# Data Science Project Setup Process

This notebook will go over the general process of setting up data science projects for future models

## 1. Import and Analyze the Data
Our first step will be to import the training (and test) data and start analyizing the data. What we need to focus on is:
- Which features (columns) will be good for our model, and which are unneeded?
- How should we handle NaN values?
- Do we have categorical data? How should we handle it.
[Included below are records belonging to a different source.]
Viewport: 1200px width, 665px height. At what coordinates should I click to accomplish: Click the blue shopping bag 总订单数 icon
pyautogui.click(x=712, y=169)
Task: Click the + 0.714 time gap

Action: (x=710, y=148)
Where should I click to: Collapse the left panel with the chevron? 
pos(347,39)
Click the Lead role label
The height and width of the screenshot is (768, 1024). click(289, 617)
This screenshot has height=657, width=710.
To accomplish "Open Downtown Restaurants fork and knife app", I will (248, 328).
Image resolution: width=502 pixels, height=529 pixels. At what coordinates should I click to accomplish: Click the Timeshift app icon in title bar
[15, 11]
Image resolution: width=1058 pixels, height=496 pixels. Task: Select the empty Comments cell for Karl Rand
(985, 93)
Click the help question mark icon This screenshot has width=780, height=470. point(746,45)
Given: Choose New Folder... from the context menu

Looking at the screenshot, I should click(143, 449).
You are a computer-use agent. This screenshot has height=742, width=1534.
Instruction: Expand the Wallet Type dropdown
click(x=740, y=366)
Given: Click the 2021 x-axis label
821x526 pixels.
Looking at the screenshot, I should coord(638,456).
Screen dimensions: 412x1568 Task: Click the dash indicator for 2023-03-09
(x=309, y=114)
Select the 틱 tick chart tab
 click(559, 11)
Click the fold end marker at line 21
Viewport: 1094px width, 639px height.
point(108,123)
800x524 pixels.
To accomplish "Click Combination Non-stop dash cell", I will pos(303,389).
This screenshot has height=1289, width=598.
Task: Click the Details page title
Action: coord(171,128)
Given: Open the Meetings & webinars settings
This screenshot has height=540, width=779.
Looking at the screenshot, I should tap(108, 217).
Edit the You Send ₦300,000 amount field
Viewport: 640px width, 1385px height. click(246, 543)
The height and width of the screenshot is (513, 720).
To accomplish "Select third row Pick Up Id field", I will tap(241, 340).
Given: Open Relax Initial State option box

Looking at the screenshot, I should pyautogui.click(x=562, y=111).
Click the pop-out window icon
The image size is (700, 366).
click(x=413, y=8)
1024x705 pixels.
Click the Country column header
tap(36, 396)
## 2. Decide Preprocessing Steps
After analyzing our data and figuring out what we need to cut/change, we go forward with preprocessing. This includes:
- Imputing NaN values for both numeric and categorical columns
- Handling categorical data (dropping/one-hot encoding)

## 3. Setup model
After analyizing our data and setting up preprocessing, it's time to setup our model, choosing some starting parameters and which variables we will need to change for optimization.

## 4. Pipeline Setup
After figuring out our preprocessing and model setup, it's time to plug them into a pipeline to get ready for testing! Generally we will go with this setup:
```python
numerical_transformer = SimpleImputer(strategy='mean')
categorical_transform = Pipeline(steps=[
    ('imputer', SimpleImputer(strategy='constant')),
    ('onehot', OneHotEncoder(handle_unknown='ignore'))
])

preprocessor = ColumnTransformer(
    transformers=[
        ('num', numerical_transformer, numerical_cols),     # transform the numerical_cols with the numerical transformer
        ('cat', categorical_transform, categorical_cols)    # transform the categorical_cols with the categorical transformer
    ]
)

## 5. Define our model
model = RandomForestRegressor(n_estimators=100, random_state=0)

# Setup our pipeline
my_pipeline = Pipeline(steps=[
    ('preprocessor', preprocessor),
    ('model', model)
])
```

## 6. Training and Tweaking Time!
With the pipeline setup, it's time to start training and testing our model. With cross validation, this is when we'll start tweaking things to get better scores. Some things to tweak include:
- Model's variables (n-estimators, etc)
- Model features
- Training size

## 7. Make predictions and continue tweaking!
When we feel we've finally gotten a good MAE score and our model is looking good, it's time to start making final predictions! And occasionally tweak things if we feel it good be better.